[Start of Attachment]

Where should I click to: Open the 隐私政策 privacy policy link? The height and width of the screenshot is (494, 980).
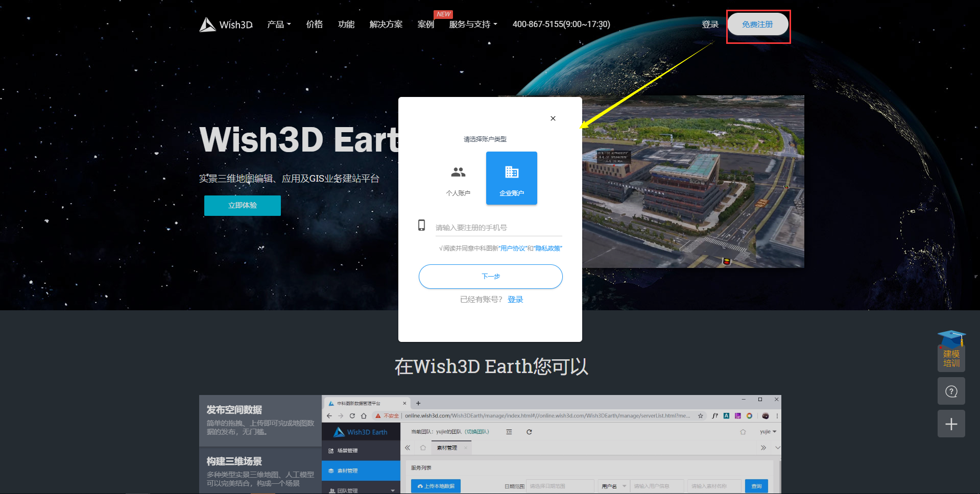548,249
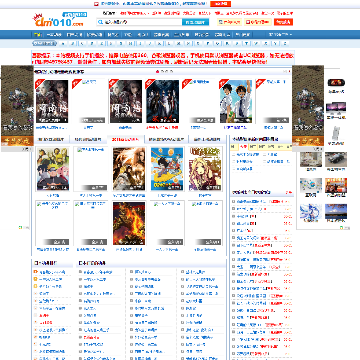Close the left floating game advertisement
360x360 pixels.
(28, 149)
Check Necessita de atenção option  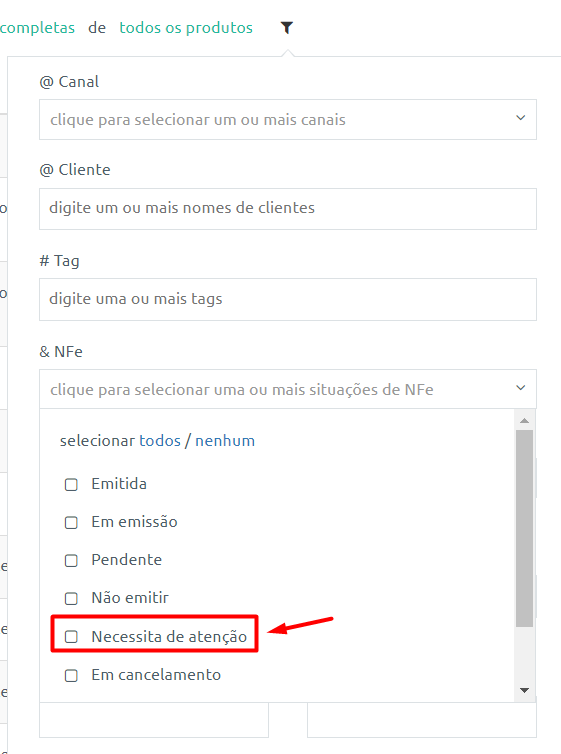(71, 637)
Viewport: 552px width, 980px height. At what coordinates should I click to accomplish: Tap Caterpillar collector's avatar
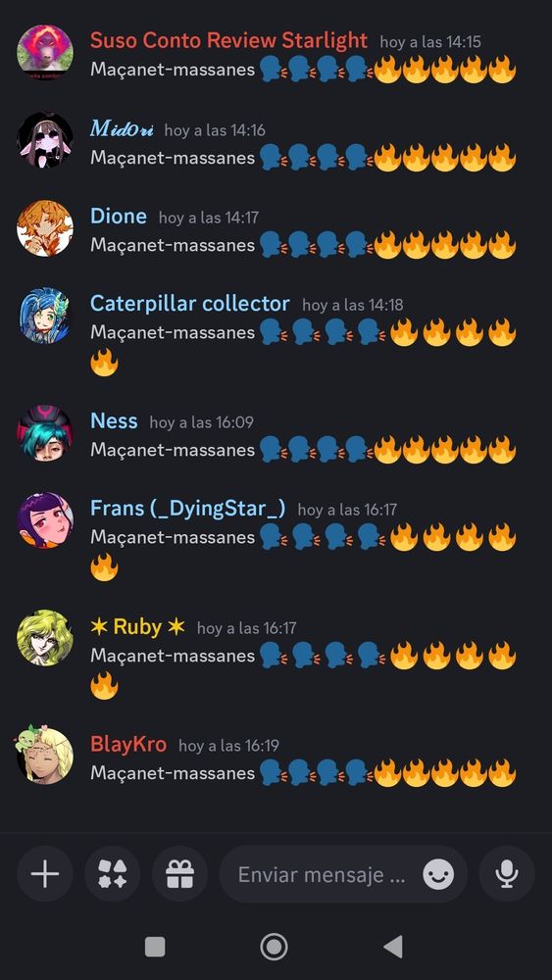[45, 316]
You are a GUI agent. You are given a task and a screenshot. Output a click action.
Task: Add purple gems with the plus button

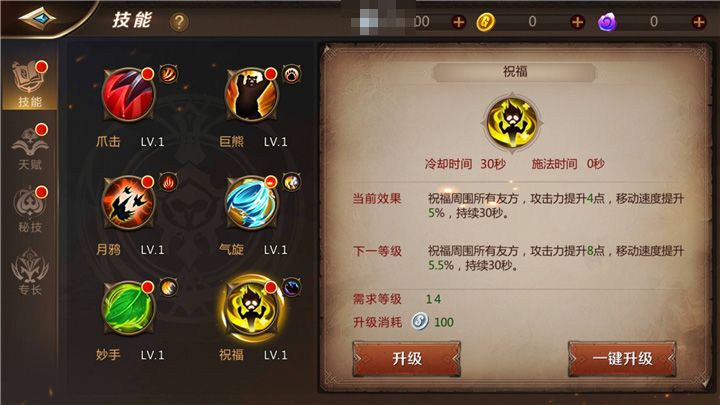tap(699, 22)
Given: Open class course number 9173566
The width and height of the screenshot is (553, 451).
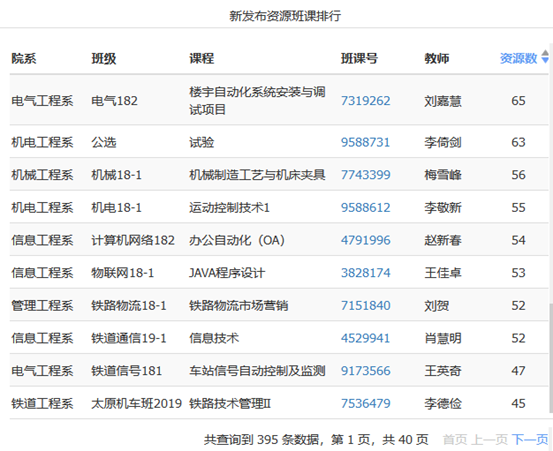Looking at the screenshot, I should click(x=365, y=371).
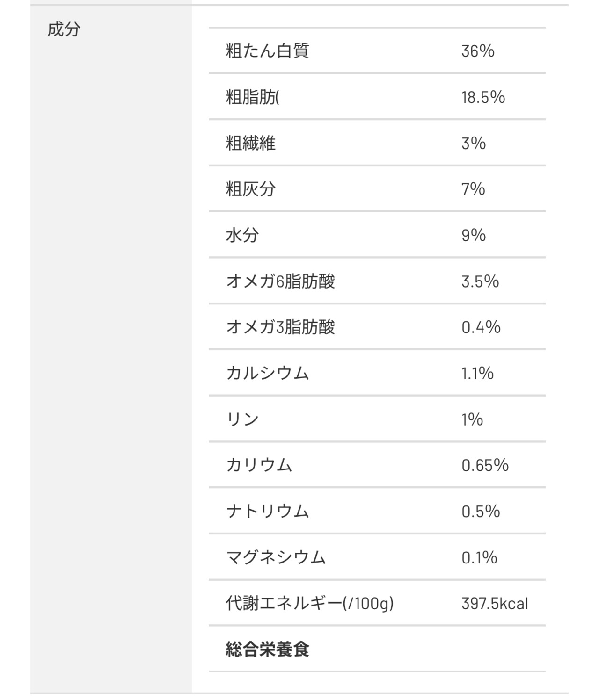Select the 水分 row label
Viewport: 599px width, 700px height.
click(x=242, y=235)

[End of Attachment]

▸ TASK DESCRIPTION: Repeat word for word, and nothing more, the lines between the line containing "The width and" and the last line of the records above, inclusive, without pictures.

▸ SOLUTION TO THIS PROBLEM:
The width and height of the screenshot is (553, 451).
Looking at the screenshot, I should click(x=365, y=371).
Select the 水分 row label
Viewport: 599px width, 700px height.
click(x=242, y=235)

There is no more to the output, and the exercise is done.